Shrimp Piccata with Zucchini Noodles
The tangy lemon-caper sauce in this healthy Italian makeover recipe is a natural with shrimp. Serving it over zucchini noodles (aka zoodles) keeps the dish summery and low-cal, but it’s also delicious with whole-wheat spaghetti.
- 5 - 6 medium zucchini (2 1/4-2 1/2 pounds), , trimmed
- ½ teaspoon salt,
- 2 tablespoons butter,
- 2 tablespoons extra-virgin olive oil, , divided
- 2 cloves garlic, , minced
- 1 pound raw shrimp (21-25 count), , peeled and deveined, tails left on if desired
- 1 cup low-sodium chicken broth,
- 1 tablespoon cornstarch,
- ⅓ cup white wine,
- ¼ cup lemon juice,
- 3 tablespoons capers, , rinsed
- 2 tablespoons chopped fresh parsley,
Using a spiral vegetable slicer or a vegetable peeler, cut zucchini lengthwise into long, thin strands or strips. Stop when you reach the seeds in the middle (seeds make the noodles fall apart). Place the zucchini “noodles” in a colander and toss with salt. Let drain for 15 to 30 minutes, then gently squeeze to remove any excess water.

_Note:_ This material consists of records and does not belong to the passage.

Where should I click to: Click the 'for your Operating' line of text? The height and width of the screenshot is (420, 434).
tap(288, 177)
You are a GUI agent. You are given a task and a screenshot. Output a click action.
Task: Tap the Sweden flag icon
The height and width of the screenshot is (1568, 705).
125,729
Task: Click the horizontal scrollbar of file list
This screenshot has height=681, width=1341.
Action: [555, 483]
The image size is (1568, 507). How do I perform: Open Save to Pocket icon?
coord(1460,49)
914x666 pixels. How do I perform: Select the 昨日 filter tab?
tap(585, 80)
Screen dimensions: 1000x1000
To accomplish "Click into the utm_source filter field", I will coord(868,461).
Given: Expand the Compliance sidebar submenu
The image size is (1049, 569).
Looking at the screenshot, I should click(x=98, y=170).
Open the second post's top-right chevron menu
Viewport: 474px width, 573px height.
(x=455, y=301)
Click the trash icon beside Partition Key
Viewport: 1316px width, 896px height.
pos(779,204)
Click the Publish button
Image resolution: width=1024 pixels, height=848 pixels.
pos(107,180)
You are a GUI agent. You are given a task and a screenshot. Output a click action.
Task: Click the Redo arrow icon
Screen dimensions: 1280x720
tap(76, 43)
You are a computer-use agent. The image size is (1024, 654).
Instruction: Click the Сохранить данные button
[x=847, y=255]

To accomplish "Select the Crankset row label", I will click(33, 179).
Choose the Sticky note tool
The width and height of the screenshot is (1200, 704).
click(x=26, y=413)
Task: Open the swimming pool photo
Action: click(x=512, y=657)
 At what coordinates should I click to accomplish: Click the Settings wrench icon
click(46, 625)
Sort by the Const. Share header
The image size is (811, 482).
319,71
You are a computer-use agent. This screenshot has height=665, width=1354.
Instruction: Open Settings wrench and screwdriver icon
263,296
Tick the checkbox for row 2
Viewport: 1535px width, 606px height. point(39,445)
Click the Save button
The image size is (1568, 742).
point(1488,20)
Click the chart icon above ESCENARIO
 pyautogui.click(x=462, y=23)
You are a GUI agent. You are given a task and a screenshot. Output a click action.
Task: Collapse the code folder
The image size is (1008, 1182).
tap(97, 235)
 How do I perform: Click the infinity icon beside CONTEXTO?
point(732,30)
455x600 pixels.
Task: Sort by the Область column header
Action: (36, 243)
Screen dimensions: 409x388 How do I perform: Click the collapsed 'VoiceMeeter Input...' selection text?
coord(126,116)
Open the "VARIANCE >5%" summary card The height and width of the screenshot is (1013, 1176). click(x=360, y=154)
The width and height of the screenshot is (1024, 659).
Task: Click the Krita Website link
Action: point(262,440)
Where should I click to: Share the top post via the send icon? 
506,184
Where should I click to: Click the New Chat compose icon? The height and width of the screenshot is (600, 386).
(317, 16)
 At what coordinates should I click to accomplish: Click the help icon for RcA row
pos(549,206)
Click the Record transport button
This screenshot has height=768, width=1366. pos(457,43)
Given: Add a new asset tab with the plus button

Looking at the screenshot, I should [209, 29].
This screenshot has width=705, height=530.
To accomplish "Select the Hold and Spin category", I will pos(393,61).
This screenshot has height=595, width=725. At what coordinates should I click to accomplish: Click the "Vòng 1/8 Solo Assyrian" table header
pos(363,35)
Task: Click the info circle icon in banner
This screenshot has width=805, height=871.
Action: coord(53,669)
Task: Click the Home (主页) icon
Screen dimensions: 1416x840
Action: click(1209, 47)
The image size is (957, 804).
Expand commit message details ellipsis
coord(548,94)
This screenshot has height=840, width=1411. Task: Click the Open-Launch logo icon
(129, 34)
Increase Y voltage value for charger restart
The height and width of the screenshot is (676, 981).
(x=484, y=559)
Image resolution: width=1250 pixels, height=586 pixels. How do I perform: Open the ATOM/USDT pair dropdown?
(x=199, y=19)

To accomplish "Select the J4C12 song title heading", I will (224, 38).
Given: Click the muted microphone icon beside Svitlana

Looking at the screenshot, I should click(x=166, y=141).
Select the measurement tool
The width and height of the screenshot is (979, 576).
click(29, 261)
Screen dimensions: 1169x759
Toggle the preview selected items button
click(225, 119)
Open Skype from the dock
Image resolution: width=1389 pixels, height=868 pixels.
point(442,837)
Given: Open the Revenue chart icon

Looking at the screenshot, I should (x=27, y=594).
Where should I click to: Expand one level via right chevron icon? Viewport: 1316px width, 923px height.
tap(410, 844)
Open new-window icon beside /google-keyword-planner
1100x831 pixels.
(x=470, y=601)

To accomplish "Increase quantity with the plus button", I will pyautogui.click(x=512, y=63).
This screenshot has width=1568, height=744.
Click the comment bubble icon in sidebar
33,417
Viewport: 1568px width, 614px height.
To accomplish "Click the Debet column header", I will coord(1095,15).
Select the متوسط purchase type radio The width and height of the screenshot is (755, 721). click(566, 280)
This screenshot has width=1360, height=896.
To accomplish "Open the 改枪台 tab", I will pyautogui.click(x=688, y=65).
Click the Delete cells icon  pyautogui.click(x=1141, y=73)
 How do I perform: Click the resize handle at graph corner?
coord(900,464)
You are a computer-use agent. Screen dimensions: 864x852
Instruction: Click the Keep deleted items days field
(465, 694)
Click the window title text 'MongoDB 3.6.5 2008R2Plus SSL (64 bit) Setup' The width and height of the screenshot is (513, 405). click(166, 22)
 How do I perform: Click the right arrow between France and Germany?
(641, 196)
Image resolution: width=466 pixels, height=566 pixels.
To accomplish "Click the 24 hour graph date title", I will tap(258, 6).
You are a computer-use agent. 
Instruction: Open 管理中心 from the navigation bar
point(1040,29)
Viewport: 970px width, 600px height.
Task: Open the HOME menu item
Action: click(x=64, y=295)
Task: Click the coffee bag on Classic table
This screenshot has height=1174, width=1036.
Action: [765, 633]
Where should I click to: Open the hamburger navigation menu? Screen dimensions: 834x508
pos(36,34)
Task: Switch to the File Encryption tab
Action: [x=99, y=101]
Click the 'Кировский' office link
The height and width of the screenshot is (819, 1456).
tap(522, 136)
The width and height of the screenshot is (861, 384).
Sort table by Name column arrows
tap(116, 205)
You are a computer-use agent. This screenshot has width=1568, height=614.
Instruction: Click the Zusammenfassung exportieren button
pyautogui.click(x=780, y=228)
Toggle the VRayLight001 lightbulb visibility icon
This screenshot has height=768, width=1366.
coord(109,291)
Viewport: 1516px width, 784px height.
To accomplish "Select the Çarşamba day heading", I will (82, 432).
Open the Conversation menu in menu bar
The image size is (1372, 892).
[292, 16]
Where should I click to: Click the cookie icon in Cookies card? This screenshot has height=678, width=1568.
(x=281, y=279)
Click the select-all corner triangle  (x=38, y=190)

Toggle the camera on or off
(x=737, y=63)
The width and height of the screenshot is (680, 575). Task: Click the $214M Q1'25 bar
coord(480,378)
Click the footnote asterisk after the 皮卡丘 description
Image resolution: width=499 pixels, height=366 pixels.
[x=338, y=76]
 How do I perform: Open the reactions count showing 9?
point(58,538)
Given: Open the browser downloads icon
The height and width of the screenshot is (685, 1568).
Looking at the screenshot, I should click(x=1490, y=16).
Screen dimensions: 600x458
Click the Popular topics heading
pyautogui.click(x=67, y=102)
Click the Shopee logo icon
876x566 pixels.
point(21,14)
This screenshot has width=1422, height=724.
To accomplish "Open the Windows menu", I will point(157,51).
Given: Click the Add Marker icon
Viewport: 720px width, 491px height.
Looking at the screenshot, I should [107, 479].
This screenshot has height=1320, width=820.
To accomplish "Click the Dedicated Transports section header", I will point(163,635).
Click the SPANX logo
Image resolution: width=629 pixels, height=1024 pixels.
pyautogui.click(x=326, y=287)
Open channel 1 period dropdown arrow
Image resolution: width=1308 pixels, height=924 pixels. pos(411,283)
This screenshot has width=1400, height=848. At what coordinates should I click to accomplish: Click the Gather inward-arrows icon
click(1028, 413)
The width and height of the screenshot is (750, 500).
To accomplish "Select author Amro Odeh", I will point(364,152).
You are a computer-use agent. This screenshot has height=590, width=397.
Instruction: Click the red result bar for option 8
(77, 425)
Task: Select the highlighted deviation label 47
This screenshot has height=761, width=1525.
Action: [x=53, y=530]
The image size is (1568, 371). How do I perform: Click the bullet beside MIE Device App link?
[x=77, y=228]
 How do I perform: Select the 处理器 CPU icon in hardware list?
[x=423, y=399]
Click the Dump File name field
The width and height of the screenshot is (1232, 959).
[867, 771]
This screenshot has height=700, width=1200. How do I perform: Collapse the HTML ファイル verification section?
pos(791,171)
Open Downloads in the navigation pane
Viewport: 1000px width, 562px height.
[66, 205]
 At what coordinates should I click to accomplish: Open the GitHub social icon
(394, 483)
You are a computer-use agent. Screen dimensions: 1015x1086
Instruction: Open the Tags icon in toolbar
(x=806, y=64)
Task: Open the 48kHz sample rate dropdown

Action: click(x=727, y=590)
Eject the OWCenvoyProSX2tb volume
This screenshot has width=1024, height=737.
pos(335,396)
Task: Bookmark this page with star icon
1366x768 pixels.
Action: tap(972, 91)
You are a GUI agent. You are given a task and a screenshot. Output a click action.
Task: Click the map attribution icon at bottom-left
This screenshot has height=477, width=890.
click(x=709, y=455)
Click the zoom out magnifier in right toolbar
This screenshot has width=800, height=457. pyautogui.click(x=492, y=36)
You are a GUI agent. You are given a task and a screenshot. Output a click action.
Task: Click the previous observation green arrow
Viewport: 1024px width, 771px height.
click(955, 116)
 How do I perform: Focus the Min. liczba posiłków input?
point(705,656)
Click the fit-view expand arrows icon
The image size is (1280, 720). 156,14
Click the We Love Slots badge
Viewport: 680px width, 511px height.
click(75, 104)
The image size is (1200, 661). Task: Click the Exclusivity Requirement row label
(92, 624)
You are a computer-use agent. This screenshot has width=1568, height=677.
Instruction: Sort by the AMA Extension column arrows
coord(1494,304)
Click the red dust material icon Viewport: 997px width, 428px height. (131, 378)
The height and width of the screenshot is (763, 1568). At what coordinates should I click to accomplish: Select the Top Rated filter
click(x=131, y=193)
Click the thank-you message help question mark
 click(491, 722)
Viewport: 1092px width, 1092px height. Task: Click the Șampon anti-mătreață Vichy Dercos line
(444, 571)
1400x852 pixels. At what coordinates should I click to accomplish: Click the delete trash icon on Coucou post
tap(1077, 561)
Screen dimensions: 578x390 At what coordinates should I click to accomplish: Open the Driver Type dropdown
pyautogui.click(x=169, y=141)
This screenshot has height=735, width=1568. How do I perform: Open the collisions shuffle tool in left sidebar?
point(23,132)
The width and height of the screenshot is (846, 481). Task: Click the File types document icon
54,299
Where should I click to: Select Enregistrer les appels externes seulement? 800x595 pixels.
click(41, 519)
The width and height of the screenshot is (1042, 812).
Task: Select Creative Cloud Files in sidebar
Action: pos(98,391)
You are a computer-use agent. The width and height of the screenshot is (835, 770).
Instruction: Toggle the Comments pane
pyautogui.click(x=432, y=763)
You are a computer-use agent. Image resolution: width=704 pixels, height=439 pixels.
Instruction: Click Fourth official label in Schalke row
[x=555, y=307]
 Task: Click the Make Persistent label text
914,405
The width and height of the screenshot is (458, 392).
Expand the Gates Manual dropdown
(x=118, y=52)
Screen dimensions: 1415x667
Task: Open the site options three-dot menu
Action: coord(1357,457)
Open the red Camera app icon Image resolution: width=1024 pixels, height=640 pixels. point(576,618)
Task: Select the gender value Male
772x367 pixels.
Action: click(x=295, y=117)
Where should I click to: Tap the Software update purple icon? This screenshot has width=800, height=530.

Meanwhile, heat butter and 1 tablespoon oil in a large skillet over medium-high heat. Add garlic and cook, stirring, for 30 seconds. Add shrimp and cook, stirring, for 1 minute.
Whisk broth and cornstarch in a small bowl. Add to the shrimp along with wine, lemon juice and capers. Simmer, stirring occasionally, until the shrimp is just cooked through, 4 to 5 minutes. Remove from heat.
Heat the remaining 1 tablespoon oil in a large nonstick skillet over medium-high heat. Add the zucchini noodles and gently toss until hot, about 3 minutes. Serve the shrimp and sauce over the zucchini noodles, sprinkled with parsley.
All recipe ingredients should be cooked to a safe internal temperature according to USDA guidelines. After preparing a recipe, please store any leftovers in the refrigerator.